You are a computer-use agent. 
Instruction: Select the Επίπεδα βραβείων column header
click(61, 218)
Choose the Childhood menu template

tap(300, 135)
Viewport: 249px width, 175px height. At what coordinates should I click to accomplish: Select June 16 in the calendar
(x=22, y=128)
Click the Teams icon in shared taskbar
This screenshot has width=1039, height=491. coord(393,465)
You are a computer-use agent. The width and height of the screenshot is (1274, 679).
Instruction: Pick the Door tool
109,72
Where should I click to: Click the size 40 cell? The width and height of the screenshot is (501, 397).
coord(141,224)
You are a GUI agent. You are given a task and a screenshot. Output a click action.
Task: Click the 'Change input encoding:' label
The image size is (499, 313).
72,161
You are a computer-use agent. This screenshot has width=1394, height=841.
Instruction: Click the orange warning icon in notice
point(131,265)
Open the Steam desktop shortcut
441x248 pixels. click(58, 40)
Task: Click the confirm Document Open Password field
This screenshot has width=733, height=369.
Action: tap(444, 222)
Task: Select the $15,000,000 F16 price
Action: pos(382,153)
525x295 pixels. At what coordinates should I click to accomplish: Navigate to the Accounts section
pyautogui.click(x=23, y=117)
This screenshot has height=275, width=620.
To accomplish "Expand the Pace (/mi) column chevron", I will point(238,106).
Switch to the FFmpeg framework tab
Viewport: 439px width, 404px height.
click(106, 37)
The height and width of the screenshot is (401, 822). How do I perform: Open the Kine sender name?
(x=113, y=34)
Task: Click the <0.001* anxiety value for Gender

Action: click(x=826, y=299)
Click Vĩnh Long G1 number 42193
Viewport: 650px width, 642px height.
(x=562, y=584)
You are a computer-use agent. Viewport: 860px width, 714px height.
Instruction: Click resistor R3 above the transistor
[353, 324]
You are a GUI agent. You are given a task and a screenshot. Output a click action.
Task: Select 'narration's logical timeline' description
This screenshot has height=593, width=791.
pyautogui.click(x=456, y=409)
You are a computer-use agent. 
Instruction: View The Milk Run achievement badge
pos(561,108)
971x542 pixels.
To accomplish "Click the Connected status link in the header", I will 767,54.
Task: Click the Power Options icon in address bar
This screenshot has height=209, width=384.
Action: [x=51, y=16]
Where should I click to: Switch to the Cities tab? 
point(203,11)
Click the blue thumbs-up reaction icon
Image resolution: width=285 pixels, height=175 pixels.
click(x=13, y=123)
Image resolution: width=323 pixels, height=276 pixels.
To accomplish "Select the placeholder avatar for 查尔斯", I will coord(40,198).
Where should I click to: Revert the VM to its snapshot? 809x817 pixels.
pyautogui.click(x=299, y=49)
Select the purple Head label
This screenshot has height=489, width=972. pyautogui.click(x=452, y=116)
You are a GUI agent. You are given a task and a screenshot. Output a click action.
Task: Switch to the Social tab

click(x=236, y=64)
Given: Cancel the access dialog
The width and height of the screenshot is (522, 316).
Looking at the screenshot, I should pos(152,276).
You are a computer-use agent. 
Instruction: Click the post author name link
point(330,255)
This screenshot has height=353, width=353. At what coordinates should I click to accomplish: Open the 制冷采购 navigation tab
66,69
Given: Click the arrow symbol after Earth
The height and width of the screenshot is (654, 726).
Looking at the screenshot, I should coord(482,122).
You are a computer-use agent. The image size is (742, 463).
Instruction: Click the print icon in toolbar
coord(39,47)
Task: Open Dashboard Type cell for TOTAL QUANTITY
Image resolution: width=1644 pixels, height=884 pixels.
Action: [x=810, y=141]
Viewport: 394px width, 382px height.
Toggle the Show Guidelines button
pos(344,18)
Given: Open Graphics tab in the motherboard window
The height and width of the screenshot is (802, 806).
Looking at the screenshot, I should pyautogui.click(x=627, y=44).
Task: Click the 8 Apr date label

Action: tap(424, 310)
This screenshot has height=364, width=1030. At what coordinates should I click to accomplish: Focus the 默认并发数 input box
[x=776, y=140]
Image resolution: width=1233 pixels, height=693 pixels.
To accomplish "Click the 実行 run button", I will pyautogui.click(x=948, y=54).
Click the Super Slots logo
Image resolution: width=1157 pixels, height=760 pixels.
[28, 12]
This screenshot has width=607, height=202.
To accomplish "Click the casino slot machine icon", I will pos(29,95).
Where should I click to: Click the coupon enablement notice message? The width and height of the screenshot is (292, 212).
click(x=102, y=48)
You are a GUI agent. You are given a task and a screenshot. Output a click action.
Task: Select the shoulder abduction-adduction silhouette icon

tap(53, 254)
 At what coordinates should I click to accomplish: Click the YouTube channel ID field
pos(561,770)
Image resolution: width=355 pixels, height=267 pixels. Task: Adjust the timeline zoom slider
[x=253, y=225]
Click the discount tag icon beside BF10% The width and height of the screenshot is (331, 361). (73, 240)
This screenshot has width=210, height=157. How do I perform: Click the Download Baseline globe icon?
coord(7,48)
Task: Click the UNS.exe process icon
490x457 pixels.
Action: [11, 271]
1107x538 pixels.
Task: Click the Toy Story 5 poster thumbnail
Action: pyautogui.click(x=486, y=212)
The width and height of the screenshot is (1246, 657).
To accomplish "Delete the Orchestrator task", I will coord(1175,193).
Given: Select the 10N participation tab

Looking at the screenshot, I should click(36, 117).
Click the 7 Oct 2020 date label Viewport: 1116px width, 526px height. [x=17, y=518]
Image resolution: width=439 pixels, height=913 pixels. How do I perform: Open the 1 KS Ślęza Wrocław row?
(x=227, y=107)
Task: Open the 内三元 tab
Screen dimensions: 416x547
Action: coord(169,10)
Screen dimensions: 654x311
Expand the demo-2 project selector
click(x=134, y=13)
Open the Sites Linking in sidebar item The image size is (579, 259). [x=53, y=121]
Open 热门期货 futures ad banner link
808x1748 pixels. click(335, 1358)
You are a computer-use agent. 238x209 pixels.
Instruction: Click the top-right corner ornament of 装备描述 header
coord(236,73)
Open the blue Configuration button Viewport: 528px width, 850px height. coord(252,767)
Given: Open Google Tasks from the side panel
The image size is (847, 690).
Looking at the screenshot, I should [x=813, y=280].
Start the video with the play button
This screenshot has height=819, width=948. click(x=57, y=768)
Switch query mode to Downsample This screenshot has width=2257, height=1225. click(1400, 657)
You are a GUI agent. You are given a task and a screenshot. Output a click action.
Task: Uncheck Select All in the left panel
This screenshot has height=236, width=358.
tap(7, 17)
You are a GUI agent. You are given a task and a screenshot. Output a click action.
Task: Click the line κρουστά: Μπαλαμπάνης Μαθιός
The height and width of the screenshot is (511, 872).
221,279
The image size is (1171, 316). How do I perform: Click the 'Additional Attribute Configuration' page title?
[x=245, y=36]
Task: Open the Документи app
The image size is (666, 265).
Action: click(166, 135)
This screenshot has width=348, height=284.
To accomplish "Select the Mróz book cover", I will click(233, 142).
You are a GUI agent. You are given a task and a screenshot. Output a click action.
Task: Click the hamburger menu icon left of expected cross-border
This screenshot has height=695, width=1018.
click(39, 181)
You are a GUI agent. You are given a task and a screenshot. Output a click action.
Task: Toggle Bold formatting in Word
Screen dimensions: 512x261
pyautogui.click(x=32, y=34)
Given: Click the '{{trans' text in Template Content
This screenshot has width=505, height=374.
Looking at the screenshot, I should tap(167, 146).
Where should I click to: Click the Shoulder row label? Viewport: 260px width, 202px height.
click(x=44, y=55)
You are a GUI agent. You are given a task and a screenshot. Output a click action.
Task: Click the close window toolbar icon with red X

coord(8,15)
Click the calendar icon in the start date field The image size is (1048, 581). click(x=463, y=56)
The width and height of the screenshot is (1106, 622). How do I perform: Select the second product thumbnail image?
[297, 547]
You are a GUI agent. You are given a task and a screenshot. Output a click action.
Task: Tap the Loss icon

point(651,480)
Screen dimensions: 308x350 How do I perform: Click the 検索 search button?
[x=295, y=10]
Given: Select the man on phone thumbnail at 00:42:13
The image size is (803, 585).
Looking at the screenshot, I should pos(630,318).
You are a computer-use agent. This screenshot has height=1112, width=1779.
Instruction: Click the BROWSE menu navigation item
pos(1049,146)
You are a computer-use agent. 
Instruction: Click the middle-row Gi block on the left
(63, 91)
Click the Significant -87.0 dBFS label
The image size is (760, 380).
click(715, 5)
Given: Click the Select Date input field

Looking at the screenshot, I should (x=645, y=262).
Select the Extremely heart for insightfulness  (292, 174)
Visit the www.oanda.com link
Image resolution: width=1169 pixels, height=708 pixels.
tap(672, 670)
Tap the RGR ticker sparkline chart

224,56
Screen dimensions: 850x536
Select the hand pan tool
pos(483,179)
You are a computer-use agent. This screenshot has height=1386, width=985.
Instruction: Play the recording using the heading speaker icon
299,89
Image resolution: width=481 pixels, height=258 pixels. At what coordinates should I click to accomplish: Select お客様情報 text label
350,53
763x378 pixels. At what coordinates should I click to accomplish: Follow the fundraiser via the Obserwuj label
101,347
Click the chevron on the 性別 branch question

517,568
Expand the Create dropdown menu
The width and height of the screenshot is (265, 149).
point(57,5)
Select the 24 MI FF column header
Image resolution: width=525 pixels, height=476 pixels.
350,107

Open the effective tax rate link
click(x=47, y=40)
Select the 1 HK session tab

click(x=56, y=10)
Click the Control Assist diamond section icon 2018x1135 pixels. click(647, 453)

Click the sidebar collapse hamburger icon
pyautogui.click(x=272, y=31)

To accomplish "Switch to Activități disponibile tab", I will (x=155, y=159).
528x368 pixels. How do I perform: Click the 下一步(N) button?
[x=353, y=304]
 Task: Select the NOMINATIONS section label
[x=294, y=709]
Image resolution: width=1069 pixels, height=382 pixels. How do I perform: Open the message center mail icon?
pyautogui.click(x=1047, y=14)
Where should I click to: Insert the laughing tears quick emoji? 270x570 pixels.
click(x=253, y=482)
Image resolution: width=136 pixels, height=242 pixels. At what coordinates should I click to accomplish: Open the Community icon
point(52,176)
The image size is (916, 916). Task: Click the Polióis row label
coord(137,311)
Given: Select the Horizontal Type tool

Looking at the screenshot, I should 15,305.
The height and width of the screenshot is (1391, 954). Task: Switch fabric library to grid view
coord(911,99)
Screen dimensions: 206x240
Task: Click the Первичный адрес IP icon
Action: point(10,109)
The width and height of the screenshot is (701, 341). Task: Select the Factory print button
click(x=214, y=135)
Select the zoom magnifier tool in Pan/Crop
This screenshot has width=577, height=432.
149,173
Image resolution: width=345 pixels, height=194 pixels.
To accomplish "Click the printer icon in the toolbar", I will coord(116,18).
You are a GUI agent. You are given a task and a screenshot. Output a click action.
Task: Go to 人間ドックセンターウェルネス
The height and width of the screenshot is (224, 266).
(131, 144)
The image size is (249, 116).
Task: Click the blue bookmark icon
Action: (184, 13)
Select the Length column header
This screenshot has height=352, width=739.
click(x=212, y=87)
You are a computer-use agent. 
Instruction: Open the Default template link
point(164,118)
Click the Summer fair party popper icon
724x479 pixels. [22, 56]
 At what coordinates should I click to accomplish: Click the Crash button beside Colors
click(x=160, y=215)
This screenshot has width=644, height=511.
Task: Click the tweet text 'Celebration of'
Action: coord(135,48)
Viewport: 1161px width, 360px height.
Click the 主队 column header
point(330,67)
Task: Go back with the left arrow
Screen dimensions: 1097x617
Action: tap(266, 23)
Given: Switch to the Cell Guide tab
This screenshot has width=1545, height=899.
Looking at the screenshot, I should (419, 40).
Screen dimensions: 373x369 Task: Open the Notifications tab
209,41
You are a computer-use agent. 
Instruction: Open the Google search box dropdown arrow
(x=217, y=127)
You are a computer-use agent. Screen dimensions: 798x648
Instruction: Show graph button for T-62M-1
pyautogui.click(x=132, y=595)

####################

**Brief:** Could you show every line of the listing that holds the string "panel"?

**Task solution:**
Given: Open Google Tasks from the side panel
Task: Uncheck Select All in the left panel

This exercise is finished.